Fallacies of Distributed Computing

The difference in developing software for distributed systems#

Distributed systems are subject to many more constraints than software systems that run on a single computer. As a result, the development of software for distributed systems is also very different. However, those who are new to distributed systems make assumptions based on their experience with software development for systems that run on a single computer. Of course, this creates a lot of problems down the road in the systems they build.

To eliminate this confusion and help people build better systems, L Peter Deutsch and others at Sun Microsystems created a collection of these false assumptions. These are the fallacies of distributed computing.

Fallacies#

There are eight such fallacies of distributed computing. The following illustration lists them.

False assumptions made by developers while developing software for distributed systems

As you progress through the course, you’ll gain a deeper understanding of why these statements are fallacious.

However, we’ll give you a sneak preview here by quickly going over them and explaining where they fall short.

The network is reliable#

The abstractions developers learn from various technologies and protocols often enforce this common fallacy.

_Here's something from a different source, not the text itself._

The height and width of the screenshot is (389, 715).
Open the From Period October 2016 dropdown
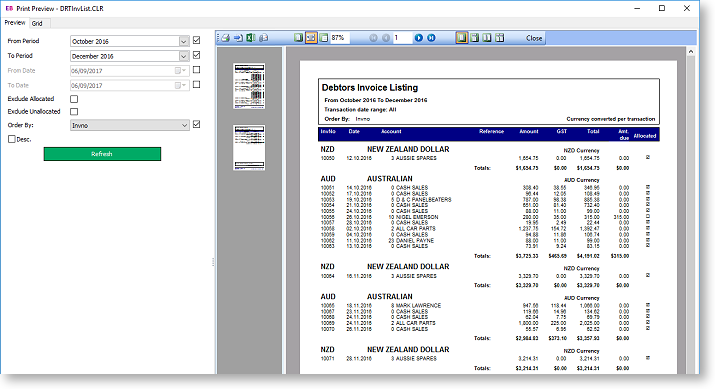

As we will see in a later chapter, networking protocols like TCP can make us believe that the network is reliable and never fails. However, this is just an illusion with significant repercussions. Also, we build network connections on top of hardware that will also fail at some point. Hence, we should design our systems accordingly.

Latency is zero#

Libraries that attempt to model remote procedure calls as local calls, such as gRPC or Thrift, enforce this assumption. We should always remember that there’s a large difference (from milliseconds to nanoseconds) in latency between a call to a remote system and that to local memory access. This gets even worse when we consider calls between data centers on different continents. Thus, this is another thing to keep in mind when deciding how to geo-distribute our system.

Bandwidth is infinite#

This fallacy is weaker nowadays. This is because the bandwidth we can achieve has significantly improved in the last few decades. For instance, we can now build high-bandwidth connections in our own data centers. However, this does not mean we can use all of it if our traffic needs to cross the Internet. This is important to consider when we make decisions about our distributed system’s topology, and when requests travel through the Internet.

The network is secure#

This fallacy shows that the wider network used by two nodes to communicate is not necessarily under their control. Thus, we should consider it insecure.

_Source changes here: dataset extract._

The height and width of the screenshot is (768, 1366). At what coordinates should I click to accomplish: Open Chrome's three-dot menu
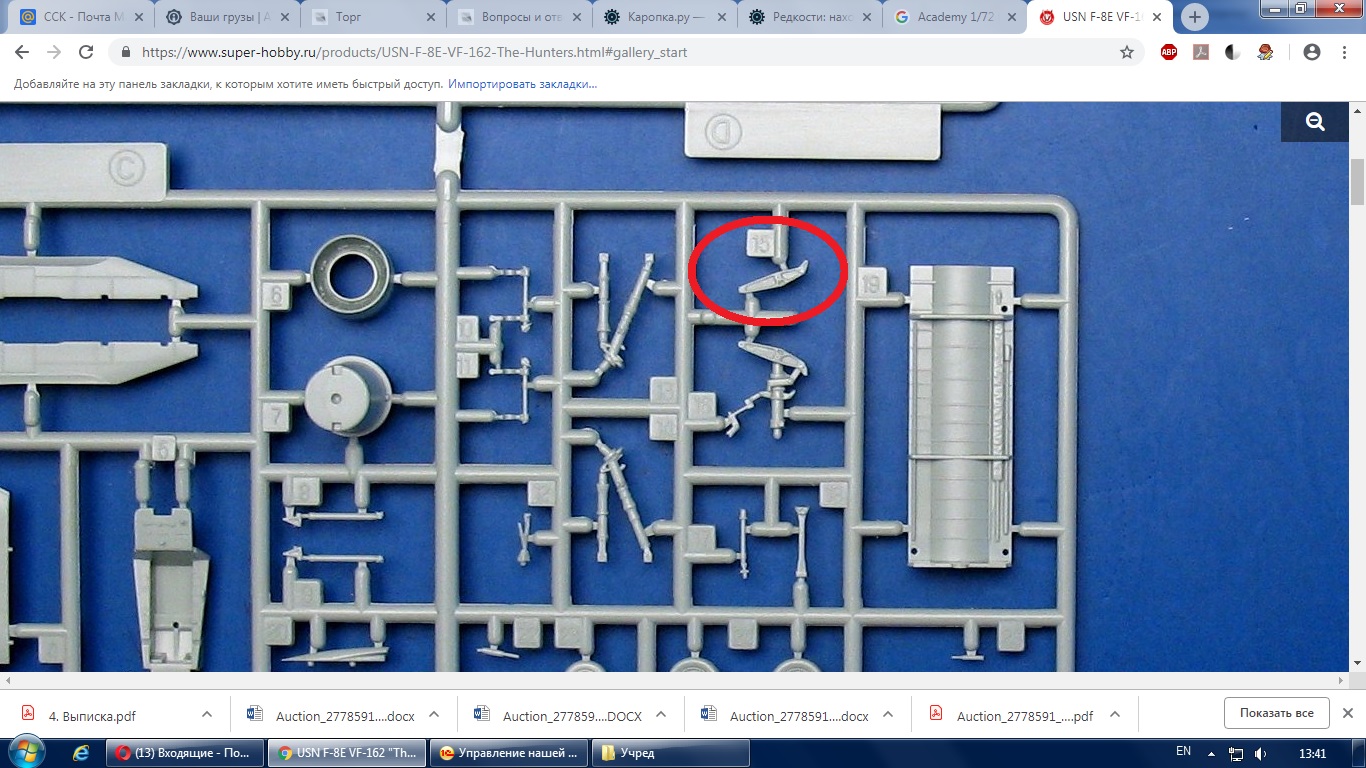[x=1344, y=52]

The course dedicates a portion to security, where it explains the various techniques we can use to securely utilize an insecure network. This network also comprises many different parts that different organizations may manage with different hardware. Moreover, failures in some parts of this network may require us to change its topology to keep it functional.

The following fallacies highlight this:

  • Topology doesn’t change
  • There is one administrator
  • The network is homogeneous

Transport cost is zero#

The transportation of data between two points incurs financial costs. We should factor this in when we build a distributed system.

The global clock fallacy#

There’s one fallacy that’s not a part of the above set, but still often causes confusion amongst people new to distributed systems. . If we follow the same style as above, we can phrase this fallacy as:

“Distributed systems have a global clock, which we can use to identify when events happen.”

This assumption is quite deceiving since it’s somewhat intuitive and holds true even in non-distributed systems. For instance, an application that runs on a single computer can use the computer’s local clock to decide when events happen, and in what order. However, this is not true in a distributed system, where every node in the system has its own local clock that runs at a unique rate.

While there are ways to keep the clocks in sync, some are very expensive and don’t completely eliminate these differences. Physical laws also bind this limitation. An example of this is the TrueTime API built by Google, which exposes the clock uncertainty explicitly as a first-class citizen.

However, as we’ll see in the upcoming lessons that discuss cause and effects, there are other ways to reason about time using logical clocks.